▸ **STUDY MATERIAL**:
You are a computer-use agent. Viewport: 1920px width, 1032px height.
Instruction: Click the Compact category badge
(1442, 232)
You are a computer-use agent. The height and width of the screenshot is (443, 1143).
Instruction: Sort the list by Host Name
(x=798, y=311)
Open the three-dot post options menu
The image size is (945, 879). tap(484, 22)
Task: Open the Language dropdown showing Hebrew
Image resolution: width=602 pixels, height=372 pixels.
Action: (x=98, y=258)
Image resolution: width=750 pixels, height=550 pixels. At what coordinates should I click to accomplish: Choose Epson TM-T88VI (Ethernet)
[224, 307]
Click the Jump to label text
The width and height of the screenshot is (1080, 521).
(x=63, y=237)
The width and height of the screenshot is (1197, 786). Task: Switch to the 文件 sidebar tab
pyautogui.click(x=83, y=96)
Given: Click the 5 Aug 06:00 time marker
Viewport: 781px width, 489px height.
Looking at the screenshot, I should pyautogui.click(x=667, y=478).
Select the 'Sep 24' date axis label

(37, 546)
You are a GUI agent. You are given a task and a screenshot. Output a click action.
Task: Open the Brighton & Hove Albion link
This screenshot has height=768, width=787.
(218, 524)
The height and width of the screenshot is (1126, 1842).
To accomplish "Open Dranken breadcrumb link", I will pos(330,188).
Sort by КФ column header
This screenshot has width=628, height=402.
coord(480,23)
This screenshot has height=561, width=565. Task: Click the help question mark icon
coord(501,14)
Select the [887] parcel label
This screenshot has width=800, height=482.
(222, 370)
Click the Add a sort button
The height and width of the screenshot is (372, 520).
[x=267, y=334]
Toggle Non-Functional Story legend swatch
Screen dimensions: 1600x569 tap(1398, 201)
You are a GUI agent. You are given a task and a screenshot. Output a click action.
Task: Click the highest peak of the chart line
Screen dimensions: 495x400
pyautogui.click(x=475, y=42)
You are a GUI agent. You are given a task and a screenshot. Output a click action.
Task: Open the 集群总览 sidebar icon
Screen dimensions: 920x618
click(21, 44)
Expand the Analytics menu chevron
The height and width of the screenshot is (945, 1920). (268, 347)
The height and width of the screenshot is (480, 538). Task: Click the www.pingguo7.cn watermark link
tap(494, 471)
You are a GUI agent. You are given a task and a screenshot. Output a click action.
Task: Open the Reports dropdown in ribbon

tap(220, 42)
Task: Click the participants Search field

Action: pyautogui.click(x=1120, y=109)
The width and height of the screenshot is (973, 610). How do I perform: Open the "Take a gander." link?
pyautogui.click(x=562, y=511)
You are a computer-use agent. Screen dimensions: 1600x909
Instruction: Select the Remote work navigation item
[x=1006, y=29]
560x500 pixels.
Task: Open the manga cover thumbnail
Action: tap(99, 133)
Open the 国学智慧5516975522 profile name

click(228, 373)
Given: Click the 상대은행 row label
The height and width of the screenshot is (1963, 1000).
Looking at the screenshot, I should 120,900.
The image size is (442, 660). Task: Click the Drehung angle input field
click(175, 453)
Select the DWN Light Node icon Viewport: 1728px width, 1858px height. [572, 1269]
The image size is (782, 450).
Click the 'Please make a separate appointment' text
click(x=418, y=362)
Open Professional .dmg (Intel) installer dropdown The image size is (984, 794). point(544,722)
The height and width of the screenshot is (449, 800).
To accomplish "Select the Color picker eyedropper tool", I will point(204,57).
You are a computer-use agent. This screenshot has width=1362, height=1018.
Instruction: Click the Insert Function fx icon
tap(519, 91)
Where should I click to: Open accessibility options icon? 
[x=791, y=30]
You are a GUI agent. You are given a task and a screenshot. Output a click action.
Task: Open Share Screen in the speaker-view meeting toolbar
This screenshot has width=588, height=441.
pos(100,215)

▸ **PROBLEM STATEMENT**:
Retype exactly the lines above, from the one with "Screen dimensions: 920x618" through the one with "The height and width of the screenshot is (449, 800).", inclusive.

▸ **EXPECTED ANSWER**:
Screen dimensions: 920x618
click(21, 44)
Expand the Analytics menu chevron
The height and width of the screenshot is (945, 1920). (268, 347)
The height and width of the screenshot is (480, 538). Task: Click the www.pingguo7.cn watermark link
tap(494, 471)
You are a GUI agent. You are given a task and a screenshot. Output a click action.
Task: Open the Reports dropdown in ribbon

tap(220, 42)
Task: Click the participants Search field

Action: pyautogui.click(x=1120, y=109)
The width and height of the screenshot is (973, 610). How do I perform: Open the "Take a gander." link?
pyautogui.click(x=562, y=511)
You are a computer-use agent. Screen dimensions: 1600x909
Instruction: Select the Remote work navigation item
[x=1006, y=29]
560x500 pixels.
Task: Open the manga cover thumbnail
Action: tap(99, 133)
Open the 国学智慧5516975522 profile name

click(228, 373)
Given: Click the 상대은행 row label
The height and width of the screenshot is (1963, 1000).
Looking at the screenshot, I should 120,900.
The image size is (442, 660). Task: Click the Drehung angle input field
click(175, 453)
Select the DWN Light Node icon Viewport: 1728px width, 1858px height. [572, 1269]
The image size is (782, 450).
Click the 'Please make a separate appointment' text
click(x=418, y=362)
Open Professional .dmg (Intel) installer dropdown The image size is (984, 794). point(544,722)
The height and width of the screenshot is (449, 800).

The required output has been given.